Seolah bisa melihat rentetan pertanyaan dalam kepalaku, bapak tua itu berkata, “Begini, Nak, Bapak dan Istri Bapak ini menanam sayuran sendiri dan sudah berjualan di pasar ini sejak kami masih muda. Dengan cara itulah kami mampu mengirim anak-anak kami ke sekolah perguruan tinggi. Kami tidak kaya, tapi yang kami miliki, cukup untuk kami semua. Setiap suapan yang masuk ke mulut kami di peroleh dari usaha sayuran ini, Alhamdulillah. Jadi, sekarang, meskipun kami hidup berkecukupan dari uang yang di kirim dari anak-anak kami, kami merasa bahwa sepanjang kami masih bisa memperoleh penghasilan yang halal, selayaknyalah kami terus bekerja. Bekerja baik untuk kami, di sarankan oleh agama, dan, selain itu, kami juga butuh olahraga,” katanya sambil terkekeh.
Sewaktu kutanya berapa lama dia berencana terus bekerja, bapak itu berkata ceria, “Sampai Bapak berhenti nafas, Nak—sampai hari Allah mengambil kemampuan bapak bekerja. “
SUBHANALLAH…Aku tak sanggup berkata-kata, hanya kurasakan hangat disudut mataku. Sungguh luar biasa sikap pasangan ini. Mereka benar-benar membuatku TAKJUB. Inilah pertama kalinya dalam hidupku aku melihat orang-orang yang begitu bangga pada pekerjaan mereka dan menolak menerima pemberian, meski punya hak yang sah untuk menerima. SUBHANALLAH!

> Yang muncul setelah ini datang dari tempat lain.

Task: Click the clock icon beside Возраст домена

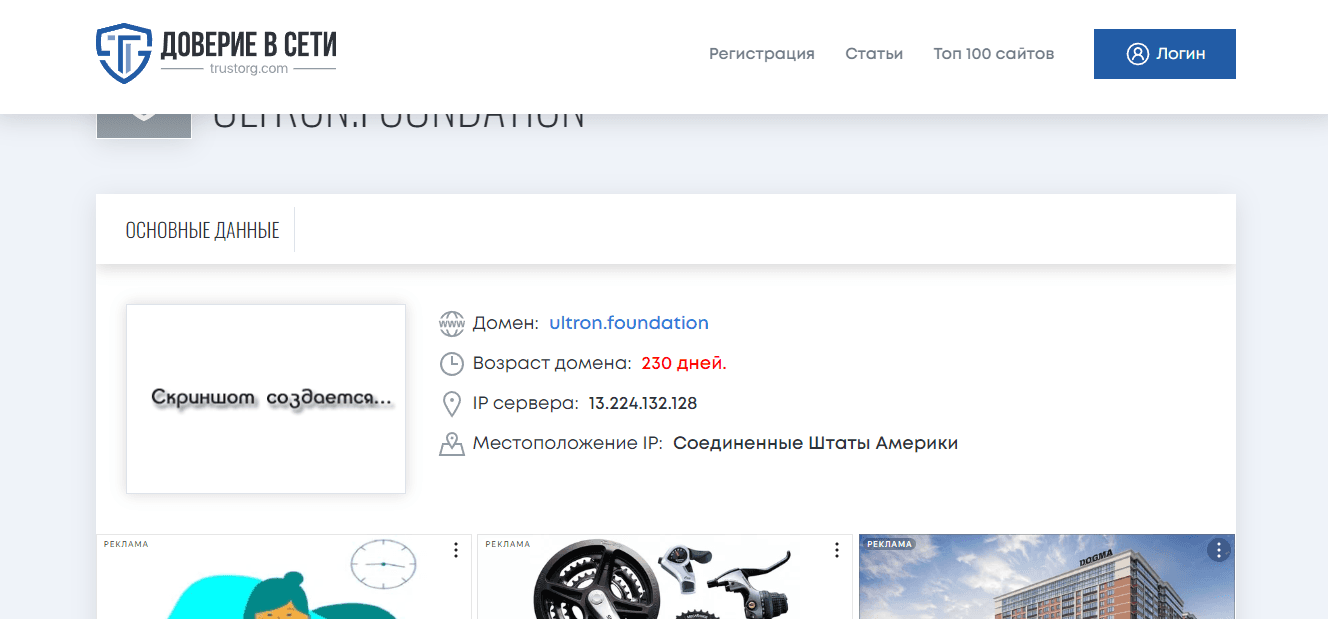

Sekarang aku betul-betul mengerti apa yang pernah di katakan Seorang bijak:Bekerja adalah cinta yang di wujudkan. Dan jika kau tidak bisa bekerja dengan cinta, tetapi hanya dengan keengganan, lebih baik kau tinggalkan pekerjaanmu dan duduk di gerbang kuil dan menerima derma dari orang-orang yang berkerja dengan gembira.
Dan aku bisa melihat cinta dan kegembiraan bekerja pada wajah pasangan tua ini. Bukan main, tampak jelas betapa mereka mencintai pekerjaan mereka. Mereka bangga masih bisa mencari nafkah walaupun pemberian anak-anak mereka mencukupi. Aku hanya bisa membayangkan keceriaan dan semangat yang tentu mereka rasakan dalam hati, setiap mereka terjaga di pagi hari—pergi ke kebun, mungkin menanam benih baru, atau memetik sayuran segar untuk di bawa ke pasar. Semua itu lakukan dengan cinta dan kebanggaan dalam hati mereka.
Jika bercermin pada pasangan ini, aku bertaruh banyak orang muda yang merasa malu. Orang-orang muda yang selalu mengeluh kalau harus pergi bekerja, yang ingin hidup enak tanpa harus bekerja keras. Orang-orang seperti inilah yang tidak pantas menerima pemberian dan merekalah jenis orang yang berharap dipandang dan dikasihani, itu baru antara lain.
Aku pernah melihat orang-orang, yang berusia jauh lebih muda daripada pasangan ini, yang begitu bencinya bekerja sampai-sampai mereka selalu berusaha mencari celah untuk di salahgunakan dalam kebijakan-kebijakan organisasi mereka. Hal-hal seperti surat dokter lancung dan alasan-alasan palsu selalu mereka gunakan untuk bolos bekerja. Bagi mereka, membodohi majikan adalah kemenangan. Kadang aku bertanya-tanya yang bodoh itu sebenarnya siapa. ASTAGFIRULLAH….
Ibnu Al-Jawzi pernah berkata : Tak pernah aku melihat aib yang lebih menyedihkan dalam masyarakat daripada mereka yang berhenti bekerja padahal mereka sanggup melanjutkan.